A presidente da Associação dos Magistrados Brasileiros (AMB), Renata Gil, e o vice-presidente de Prerrogativas, Ney Alcântara, participaram, nesta terça-feira (28), do lançamento da 18ª Edição do Relatório Justiça em Números. A cerimônia em que foram divulgados os dados ocorreu no Plenário do Conselho Nacional de Justiça (CNJ), de forma híbrida.

A publicação reúne dados coletados em noventa tribunais brasileiros relativos à estrutura e à produtividade. De acordo com o levantamento, em 2020, a Justiça brasileira recebeu 25,8 milhões de novos processos. Período em que foram baixados 27,9 milhões de casos, resultando num estoque pendente de 75,4 milhões de processos, volume 2,1 milhões menor se comparado a 2019, o que representou a maior redução de acervo desde o início da série histórica.

Neste ano, o Relatório Justiça em Números, que faz um “raio x” no Poder Judiciário brasileiro, retratou um sistema de Justiça em pleno funcionamento, em meio a um momento excepcional de superação das barreiras impostas pela pandemia da Covid-19.

“A magistratura deu o maior exemplo de que não cruza os braços em meio aos entraves já conhecidos e, agora, em meio à maior crise sanitária do mundo. Nossos magistrados se reinventaram para garantir os direitos individuais, coletivos e sociais. A pandemia não acabou e esse esforço tem sido constante. Isso muito nos orgulha”, elogiou a presidente da AMB, Renata Gil.
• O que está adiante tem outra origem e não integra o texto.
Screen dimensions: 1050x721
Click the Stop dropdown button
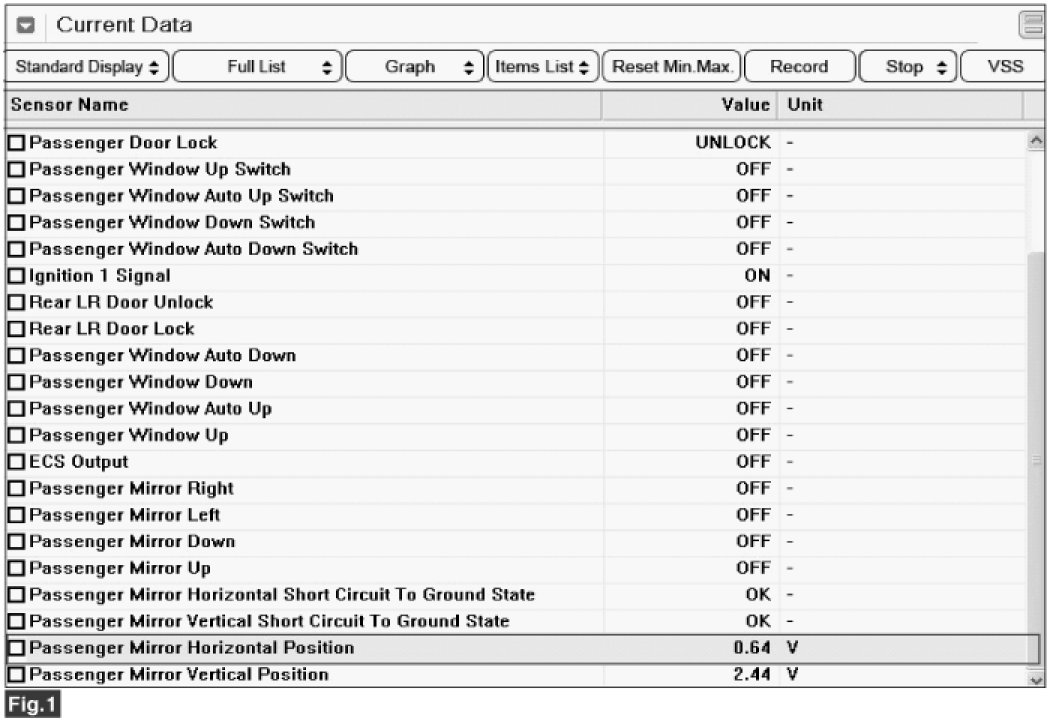[x=904, y=67]
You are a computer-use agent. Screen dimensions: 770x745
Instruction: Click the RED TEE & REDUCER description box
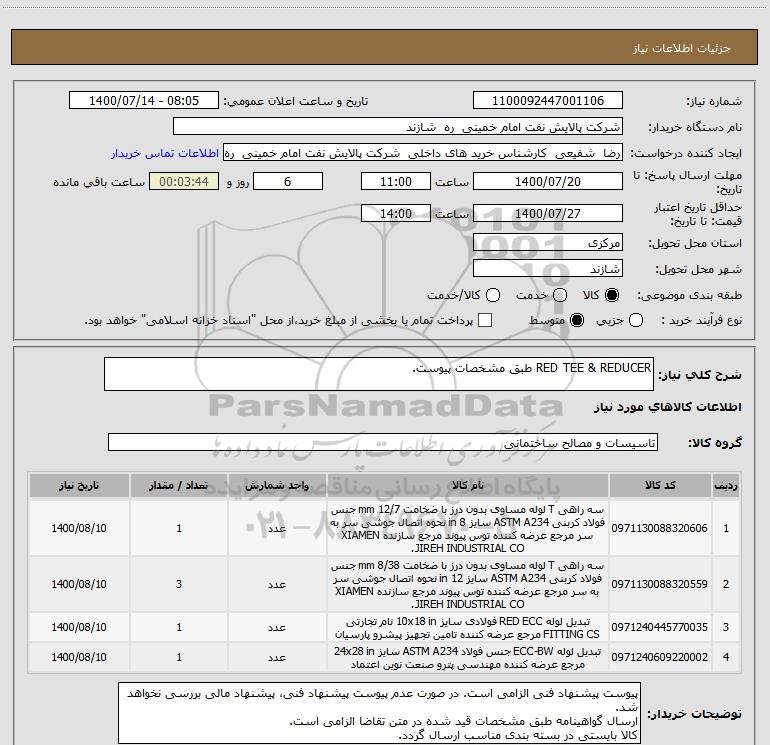pyautogui.click(x=379, y=374)
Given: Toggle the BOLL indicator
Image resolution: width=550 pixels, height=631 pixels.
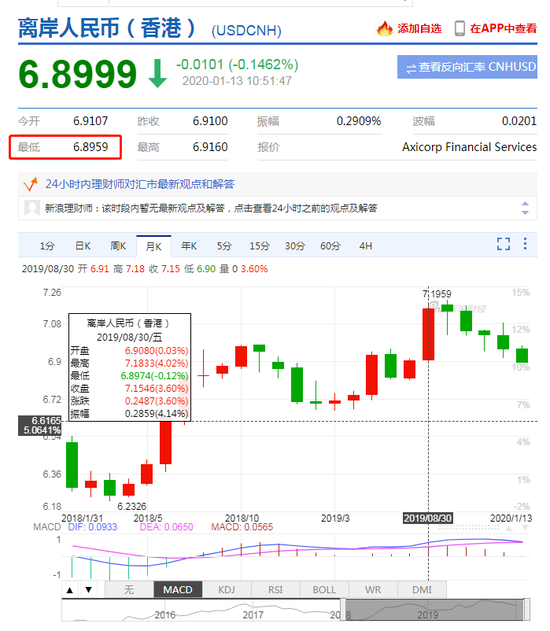Looking at the screenshot, I should click(324, 590).
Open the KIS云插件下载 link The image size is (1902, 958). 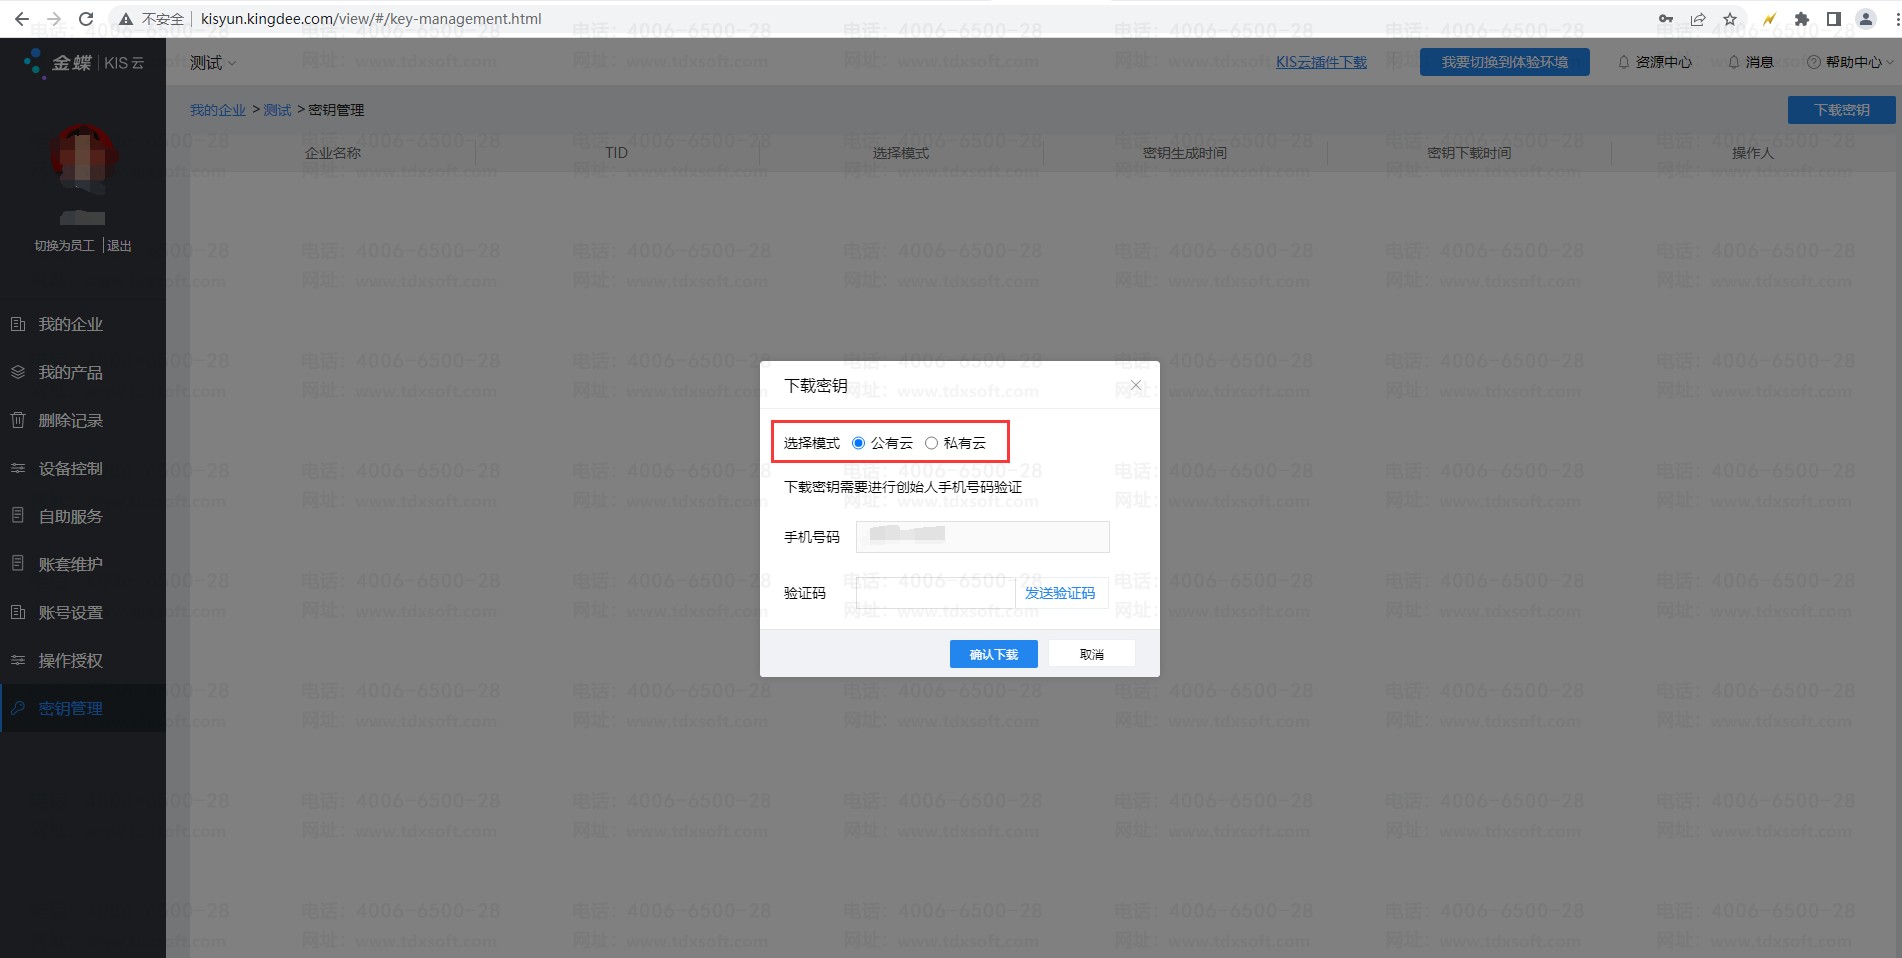1321,62
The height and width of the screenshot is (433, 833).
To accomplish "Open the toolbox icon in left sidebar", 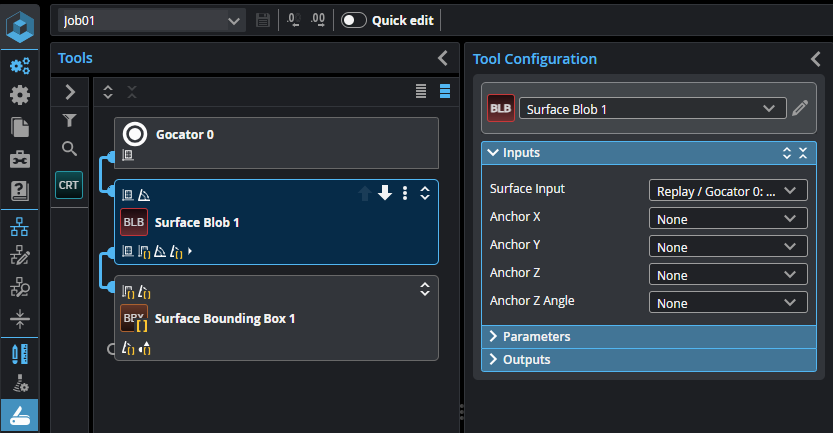I will pyautogui.click(x=19, y=159).
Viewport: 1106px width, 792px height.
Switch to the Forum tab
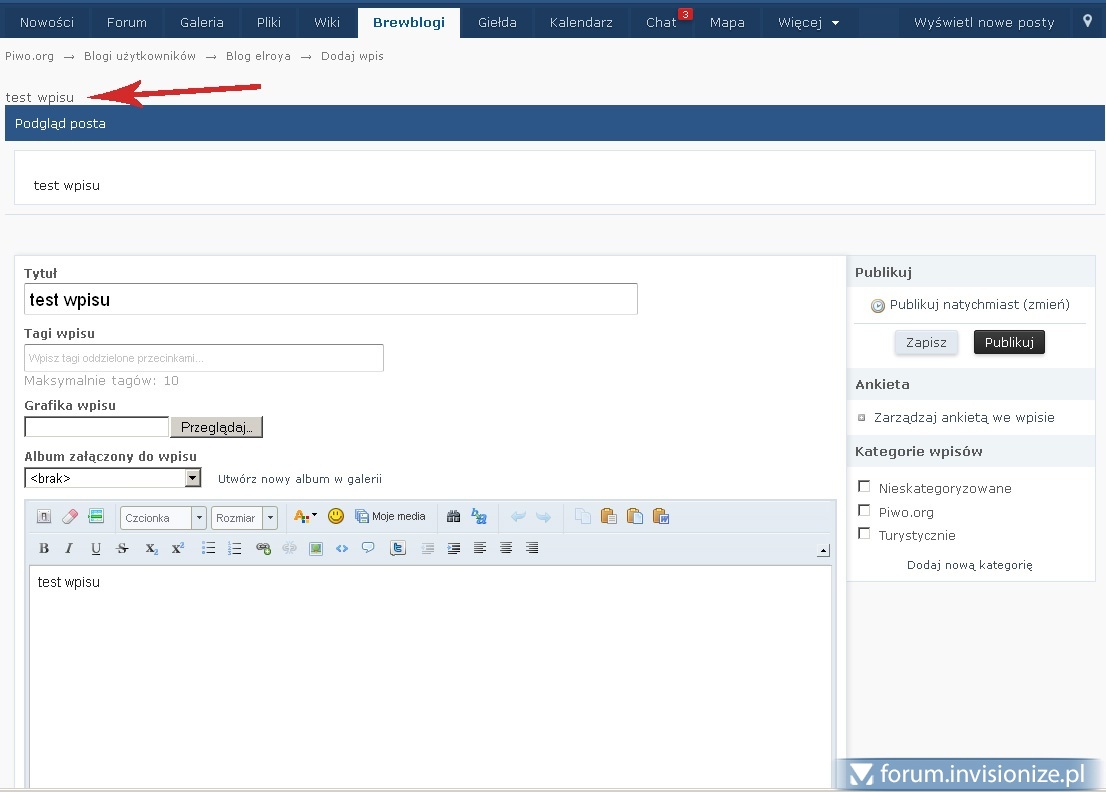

O vice-presidente de Prerrogativas, Ney Alcântara, complementou “os colegas tiveram que se adaptar ao novo sistema. E, ficou demonstrado, hoje, em números, que conseguimos sim vencer esse desafio. E ainda temos muito a avançar”.

Em razão da necessidade do distanciamento social e da implantação do trabalho remoto, houve um destaque na publicação para o ingresso de novos casos via eletrônica. O mais recente Relatório Justiça em Números revelou que, em 2020, apenas 3,1% das demandas e conflitos chegaram fisicamente aos tribunais. Totalizaram-se 21,8 milhões de processos recebidos eletronicamente, um aumento de 6,6 pontos percentuais se comparado com o ano anterior. Outro dado positivo: em 65% dos tribunais brasileiros, 100% já ingressam desta forma.

“Passamos por um momento de reinvenção de fluxo de trabalho com o emprego de medidas inovadoras e tecnológicas, e asseguramos a continuidade dos serviços essenciais à Justiça”, destacou o presidente do Conselho Nacional de Justiça e do Supremo Tribunal Federal (STF), ministro Luiz Fux.

O anuário, divulgado anualmente, traz ainda outros números. Para conferir, clique aqui.

Homenagem à Anamatra

Na sequência, a presidente e o vice-presidente da AMB acompanharam a homenagem que o CNJ fez em comemoração 45 anos da Associação Nacional dos Magistrados da Justiça do Trabalho, fundada em 28 de setembro de 1976, em São Paulo, durante o Congresso do Instituto Latino Americano de Direito do Trabalho e Previdência Social.

“A Anamatra congrega os magistrados trabalhistas, mas vem fazendo um grande trabalho em prol de toda a magistratura brasileira. Sempre pensando no melhor para a cidadania e para o Brasil”, parabenizou o vice-presidente de Prerrogativas da AMB, Ney Alcântara.

A entidade representa hoje cerca de 3.600 magistrados da Justiça do Trabalho, que atuam “para a consolidação do Estado Democrático de Direito e da Democracia e na promoção da Justiça Social”, enfatizou o ministro Luiz Fux.